Supplied material START

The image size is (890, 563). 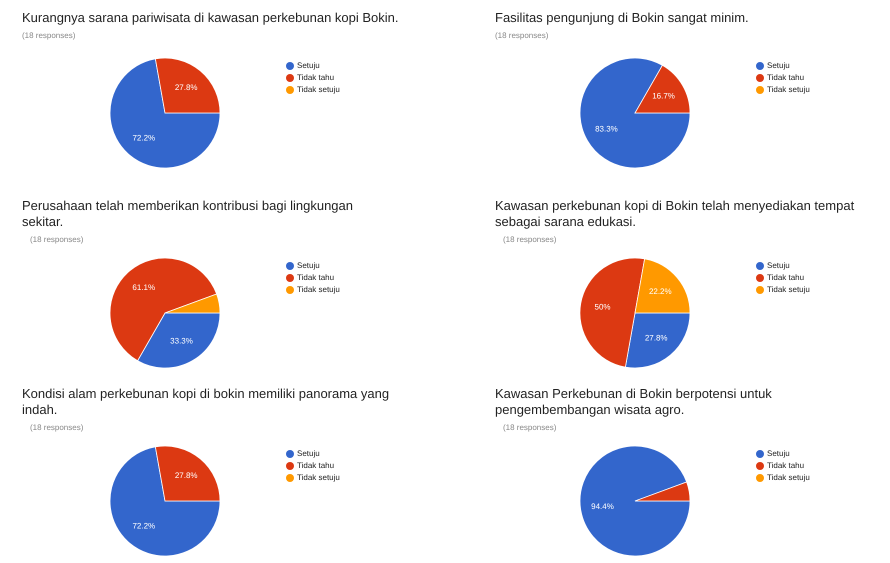 What do you see at coordinates (144, 287) in the screenshot?
I see `data-label: 61.1%` at bounding box center [144, 287].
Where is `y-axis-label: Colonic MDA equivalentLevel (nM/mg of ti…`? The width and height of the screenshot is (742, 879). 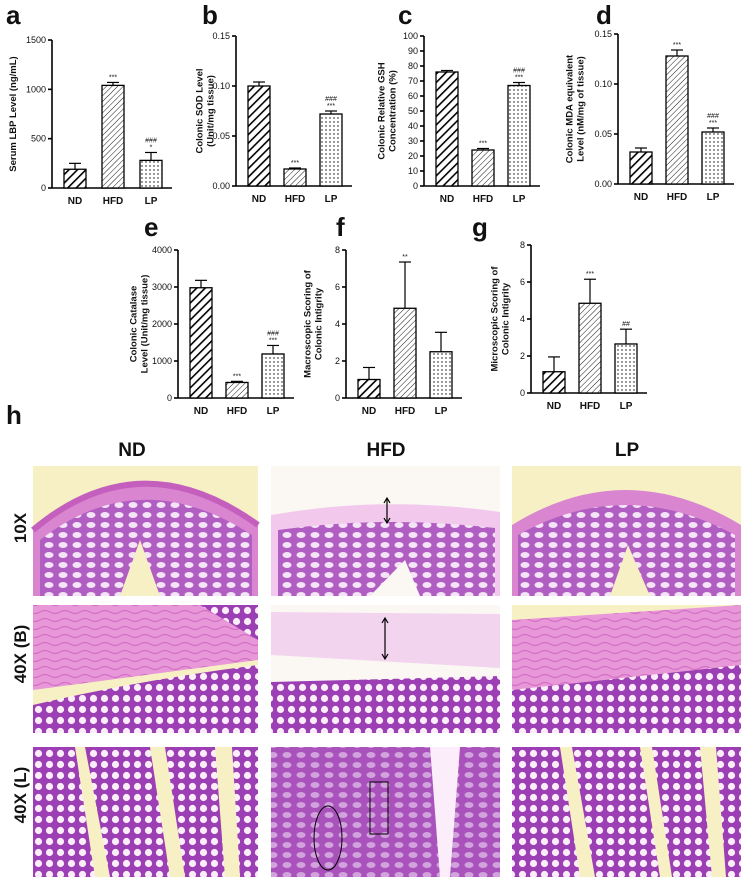 y-axis-label: Colonic MDA equivalentLevel (nM/mg of ti… is located at coordinates (576, 108).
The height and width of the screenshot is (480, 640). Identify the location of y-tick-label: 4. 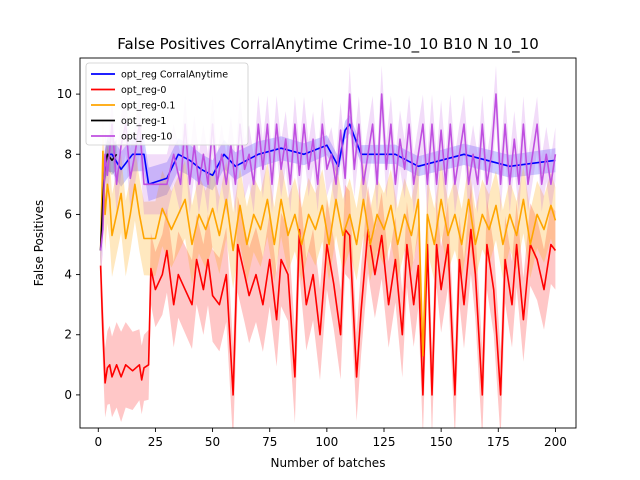
(68, 275).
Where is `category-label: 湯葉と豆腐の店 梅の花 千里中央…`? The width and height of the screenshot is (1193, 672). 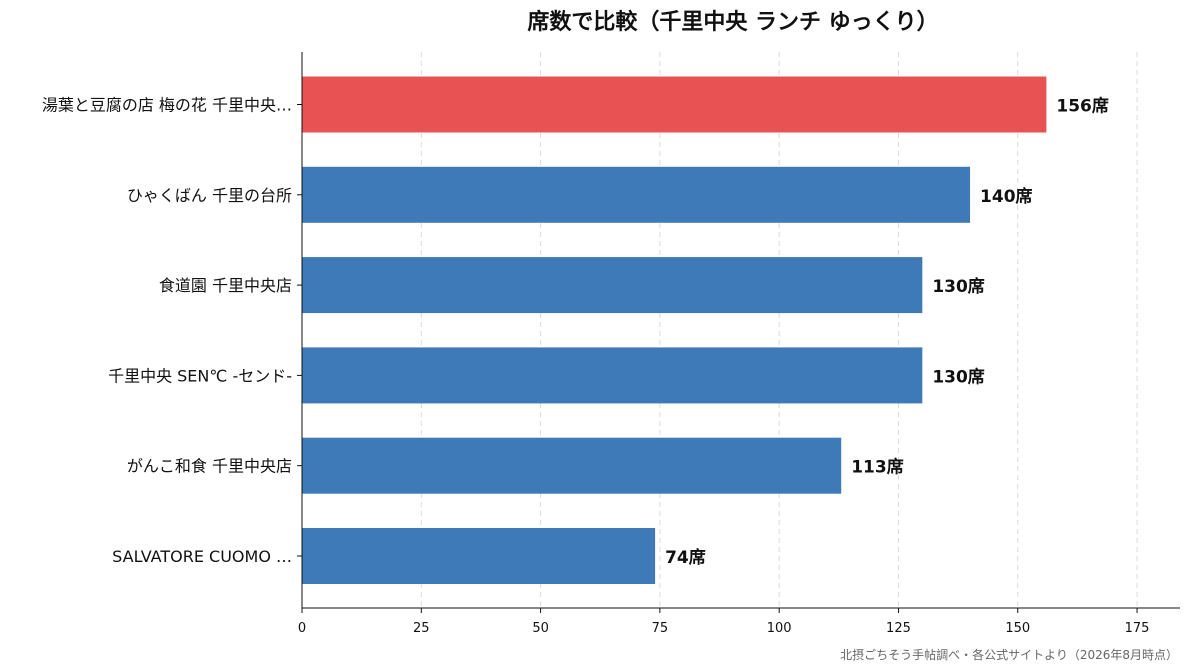
category-label: 湯葉と豆腐の店 梅の花 千里中央… is located at coordinates (167, 106).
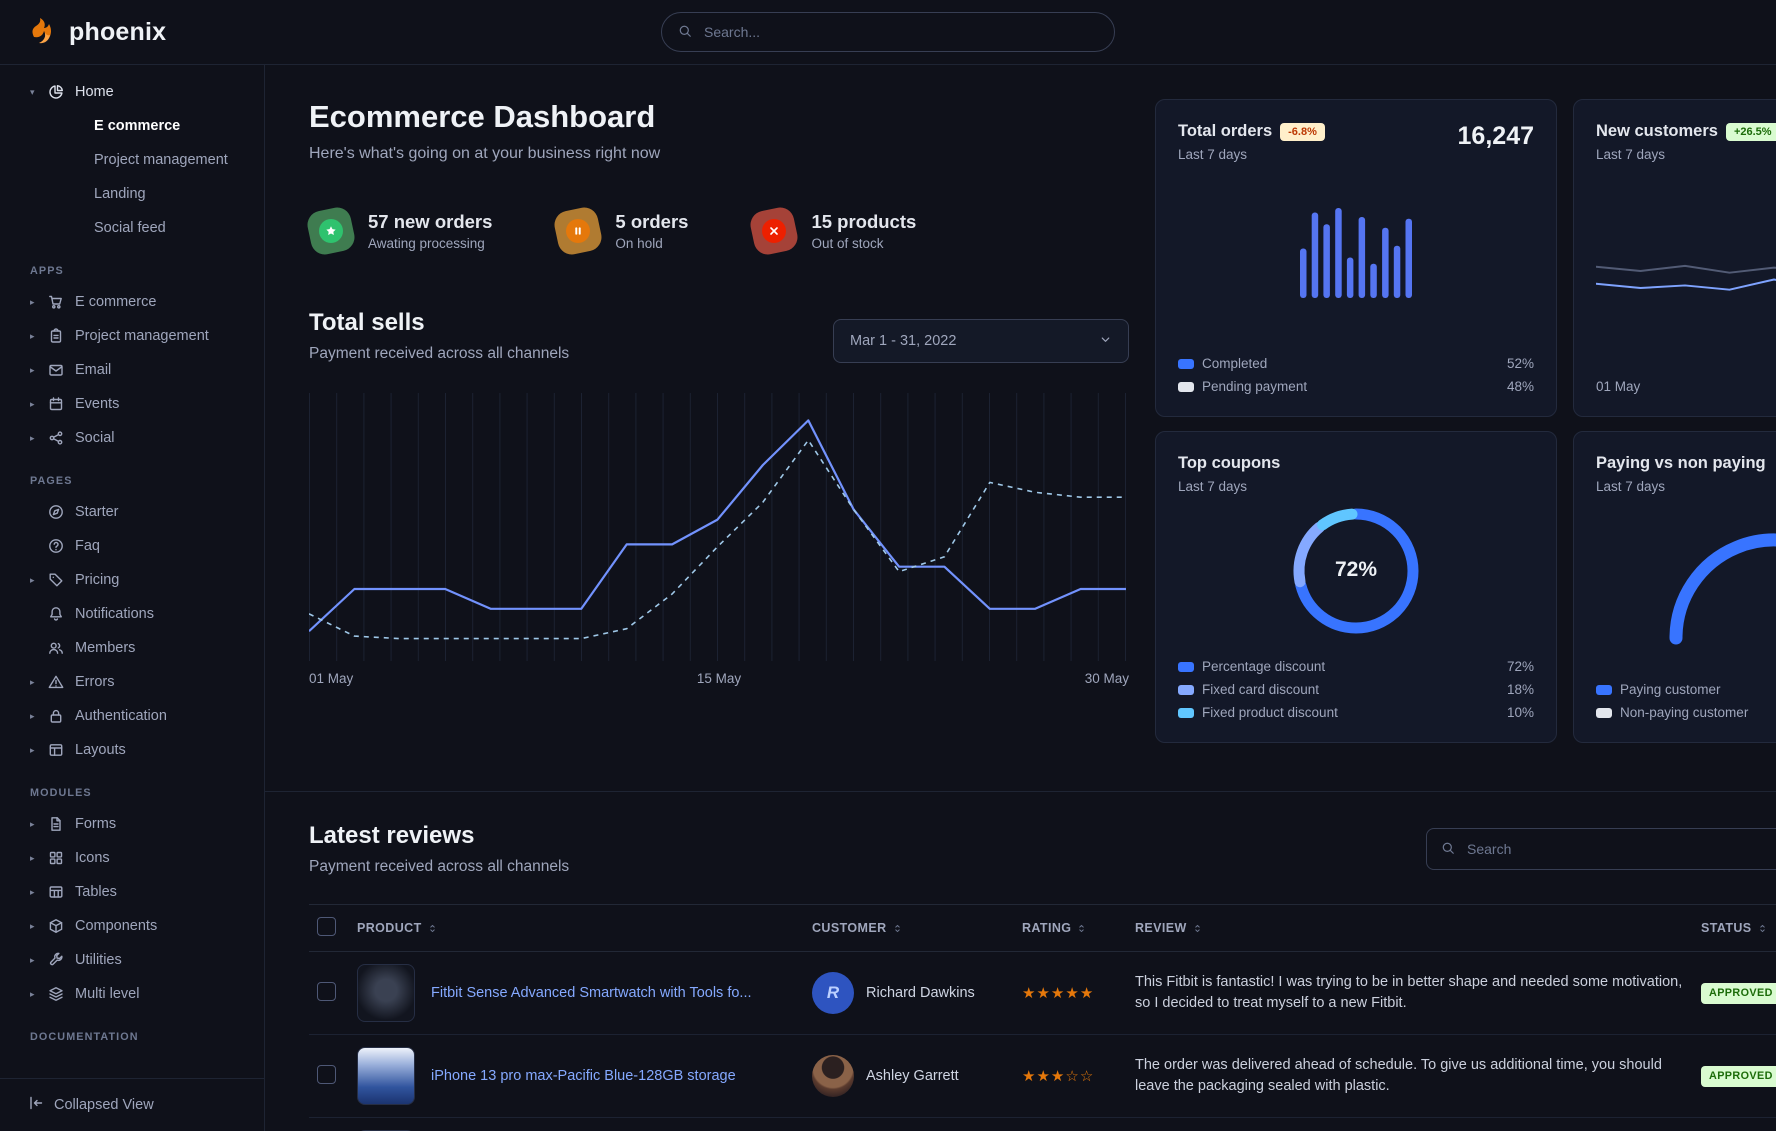  What do you see at coordinates (834, 231) in the screenshot?
I see `stat-item: 15 products Out of stock` at bounding box center [834, 231].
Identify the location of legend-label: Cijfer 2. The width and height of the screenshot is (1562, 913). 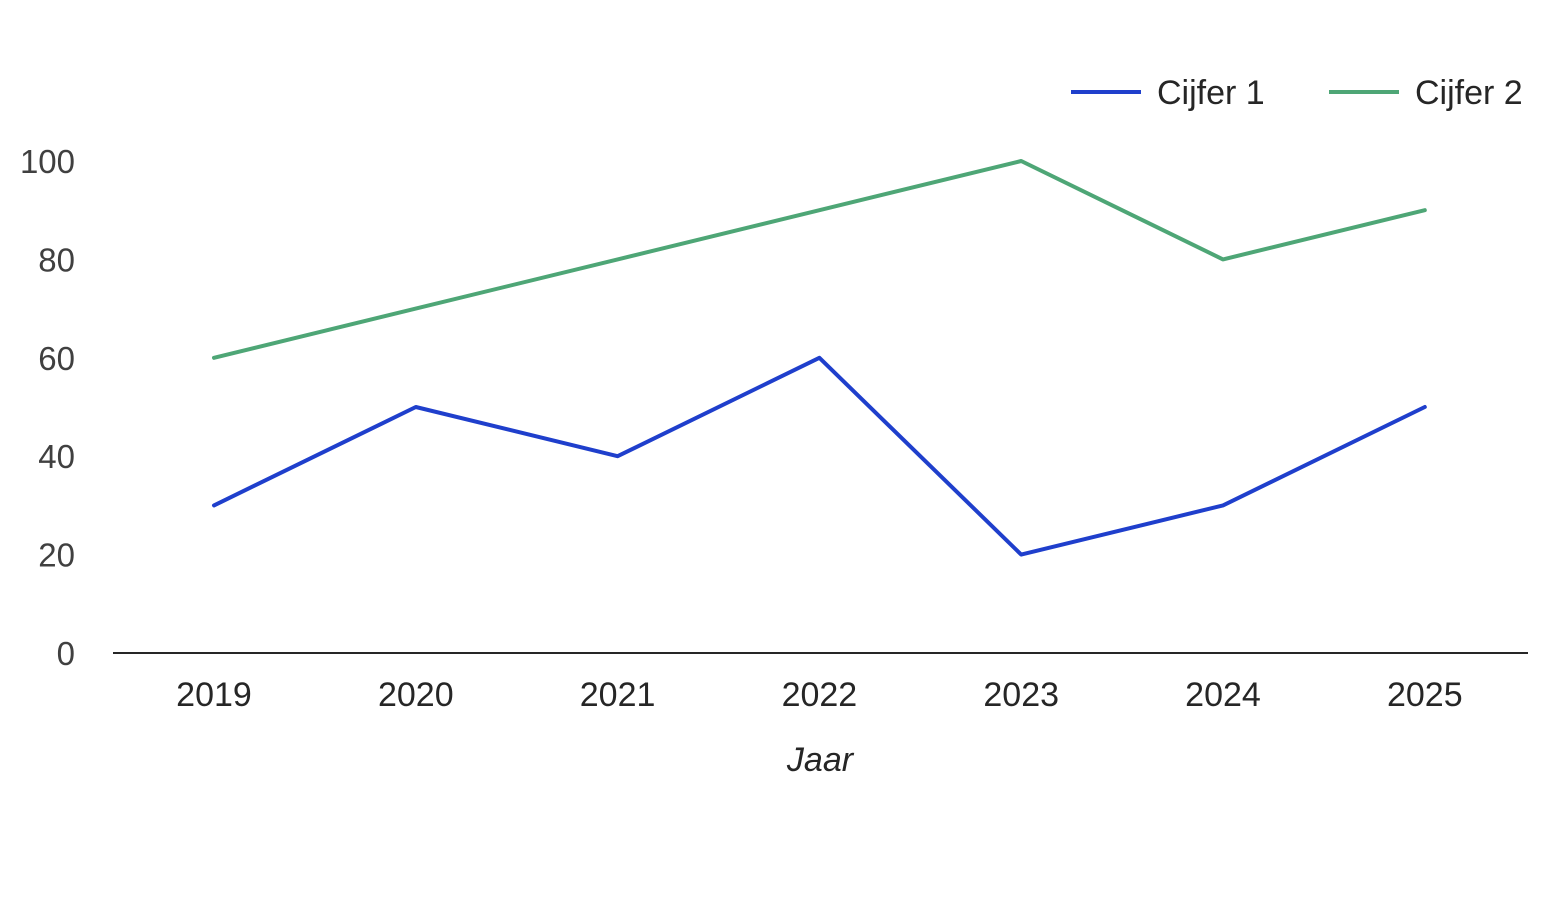
(1469, 93).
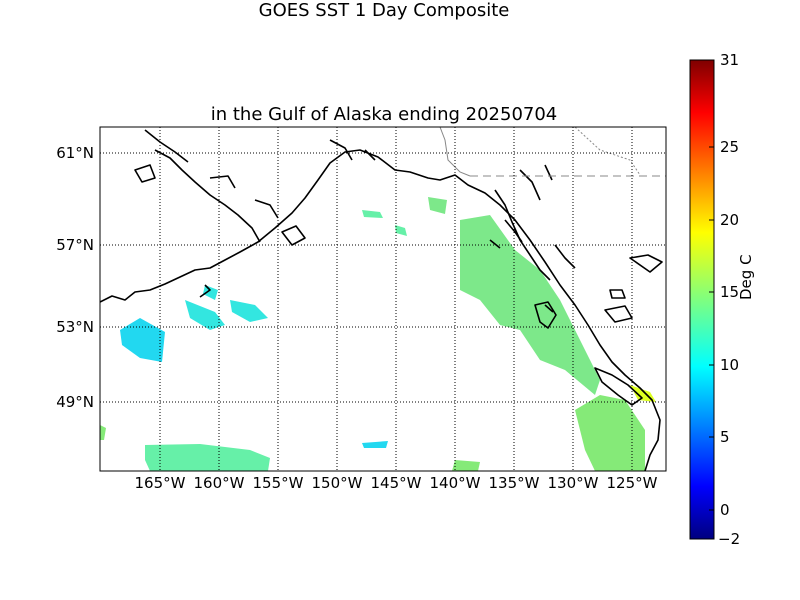 The height and width of the screenshot is (600, 800). What do you see at coordinates (75, 327) in the screenshot?
I see `lat-label-53: 53°N` at bounding box center [75, 327].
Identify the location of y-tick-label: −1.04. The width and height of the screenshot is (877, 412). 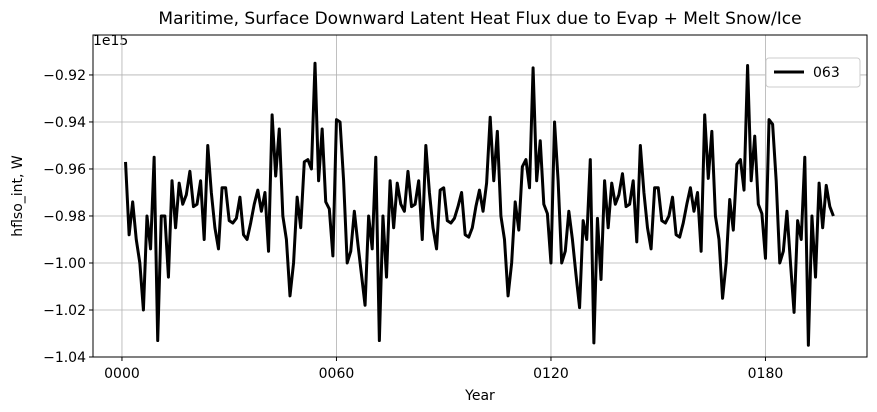
(64, 358).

Supplied material END

To-do item -
Copy the entries above word for word, beginning with the line that contains "Identify the location of y-tick-label: −1.04." and continuing through the end of the entries. Leave the pictures out of your copy.

Exercise answer -
Identify the location of y-tick-label: −1.04. The width and height of the screenshot is (877, 412). 
(64, 358).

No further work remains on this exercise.